■ WORK ITEM
Every entry should be repeated exactly as written.

----------------------------------------

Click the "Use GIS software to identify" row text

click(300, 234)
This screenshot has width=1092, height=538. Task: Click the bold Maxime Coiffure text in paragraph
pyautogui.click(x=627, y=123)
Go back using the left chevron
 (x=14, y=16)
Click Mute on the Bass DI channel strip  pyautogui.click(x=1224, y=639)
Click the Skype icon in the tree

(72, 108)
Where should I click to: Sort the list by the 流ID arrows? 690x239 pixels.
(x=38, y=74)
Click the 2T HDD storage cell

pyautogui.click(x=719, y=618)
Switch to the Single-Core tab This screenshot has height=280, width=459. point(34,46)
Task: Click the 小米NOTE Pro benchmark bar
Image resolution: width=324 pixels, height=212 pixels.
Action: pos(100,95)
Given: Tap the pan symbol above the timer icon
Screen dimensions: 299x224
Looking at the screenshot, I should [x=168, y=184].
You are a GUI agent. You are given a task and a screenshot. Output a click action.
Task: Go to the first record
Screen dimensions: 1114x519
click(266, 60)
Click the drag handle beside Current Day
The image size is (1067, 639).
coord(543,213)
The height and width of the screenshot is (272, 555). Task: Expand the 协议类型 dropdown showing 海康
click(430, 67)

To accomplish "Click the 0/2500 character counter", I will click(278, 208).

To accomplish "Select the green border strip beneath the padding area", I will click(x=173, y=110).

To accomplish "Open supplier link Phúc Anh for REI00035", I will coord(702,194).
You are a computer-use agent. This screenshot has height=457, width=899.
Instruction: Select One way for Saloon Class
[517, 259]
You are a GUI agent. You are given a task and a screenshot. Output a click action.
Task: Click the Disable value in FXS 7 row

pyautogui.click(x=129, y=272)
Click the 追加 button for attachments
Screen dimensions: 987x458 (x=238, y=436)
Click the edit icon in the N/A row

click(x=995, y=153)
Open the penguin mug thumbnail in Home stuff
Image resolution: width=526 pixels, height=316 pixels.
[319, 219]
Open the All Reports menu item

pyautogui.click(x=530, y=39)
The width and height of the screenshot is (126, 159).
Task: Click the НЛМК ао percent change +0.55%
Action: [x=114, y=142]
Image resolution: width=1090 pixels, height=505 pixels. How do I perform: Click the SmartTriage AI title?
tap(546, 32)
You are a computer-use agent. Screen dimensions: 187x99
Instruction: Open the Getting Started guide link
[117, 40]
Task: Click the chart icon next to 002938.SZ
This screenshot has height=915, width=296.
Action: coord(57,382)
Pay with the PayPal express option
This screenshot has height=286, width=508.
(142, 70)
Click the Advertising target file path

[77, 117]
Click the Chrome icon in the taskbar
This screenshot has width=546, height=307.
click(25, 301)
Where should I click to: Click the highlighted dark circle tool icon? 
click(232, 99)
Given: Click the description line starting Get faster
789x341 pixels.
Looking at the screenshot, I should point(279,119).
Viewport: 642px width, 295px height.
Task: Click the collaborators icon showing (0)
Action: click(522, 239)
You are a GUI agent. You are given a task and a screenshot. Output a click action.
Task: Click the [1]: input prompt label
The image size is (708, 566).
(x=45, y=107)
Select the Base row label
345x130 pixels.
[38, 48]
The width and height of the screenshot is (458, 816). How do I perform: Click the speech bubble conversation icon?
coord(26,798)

----------------------------------------

■ WRITTEN RESPONSE
Click the "Use GIS software to identify" row text

click(300, 234)
This screenshot has width=1092, height=538. Task: Click the bold Maxime Coiffure text in paragraph
pyautogui.click(x=627, y=123)
Go back using the left chevron
 (x=14, y=16)
Click Mute on the Bass DI channel strip  pyautogui.click(x=1224, y=639)
Click the Skype icon in the tree

(72, 108)
Where should I click to: Sort the list by the 流ID arrows? 690x239 pixels.
(x=38, y=74)
Click the 2T HDD storage cell

pyautogui.click(x=719, y=618)
Switch to the Single-Core tab This screenshot has height=280, width=459. point(34,46)
Task: Click the 小米NOTE Pro benchmark bar
Image resolution: width=324 pixels, height=212 pixels.
Action: pos(100,95)
Given: Tap the pan symbol above the timer icon
Screen dimensions: 299x224
Looking at the screenshot, I should [x=168, y=184].
You are a GUI agent. You are given a task and a screenshot. Output a click action.
Task: Go to the first record
Screen dimensions: 1114x519
click(266, 60)
Click the drag handle beside Current Day
The image size is (1067, 639).
coord(543,213)
The height and width of the screenshot is (272, 555). Task: Expand the 协议类型 dropdown showing 海康
click(430, 67)

To accomplish "Click the 0/2500 character counter", I will click(278, 208).

To accomplish "Select the green border strip beneath the padding area", I will click(x=173, y=110).

To accomplish "Open supplier link Phúc Anh for REI00035", I will coord(702,194).
You are a computer-use agent. This screenshot has height=457, width=899.
Instruction: Select One way for Saloon Class
[517, 259]
You are a GUI agent. You are given a task and a screenshot. Output a click action.
Task: Click the Disable value in FXS 7 row

pyautogui.click(x=129, y=272)
Click the 追加 button for attachments
Screen dimensions: 987x458 (x=238, y=436)
Click the edit icon in the N/A row

click(x=995, y=153)
Open the penguin mug thumbnail in Home stuff
Image resolution: width=526 pixels, height=316 pixels.
[319, 219]
Open the All Reports menu item

pyautogui.click(x=530, y=39)
The width and height of the screenshot is (126, 159).
Task: Click the НЛМК ао percent change +0.55%
Action: [x=114, y=142]
Image resolution: width=1090 pixels, height=505 pixels. How do I perform: Click the SmartTriage AI title?
tap(546, 32)
You are a computer-use agent. Screen dimensions: 187x99
Instruction: Open the Getting Started guide link
[117, 40]
Task: Click the chart icon next to 002938.SZ
This screenshot has height=915, width=296.
Action: coord(57,382)
Pay with the PayPal express option
This screenshot has height=286, width=508.
(142, 70)
Click the Advertising target file path

[77, 117]
Click the Chrome icon in the taskbar
This screenshot has width=546, height=307.
click(25, 301)
Where should I click to: Click the highlighted dark circle tool icon? 
click(232, 99)
Given: Click the description line starting Get faster
789x341 pixels.
Looking at the screenshot, I should point(279,119).
Viewport: 642px width, 295px height.
Task: Click the collaborators icon showing (0)
Action: click(522, 239)
You are a GUI agent. You are given a task and a screenshot. Output a click action.
Task: Click the [1]: input prompt label
The image size is (708, 566).
(x=45, y=107)
Select the Base row label
345x130 pixels.
[38, 48]
The width and height of the screenshot is (458, 816). How do I perform: Click the speech bubble conversation icon?
coord(26,798)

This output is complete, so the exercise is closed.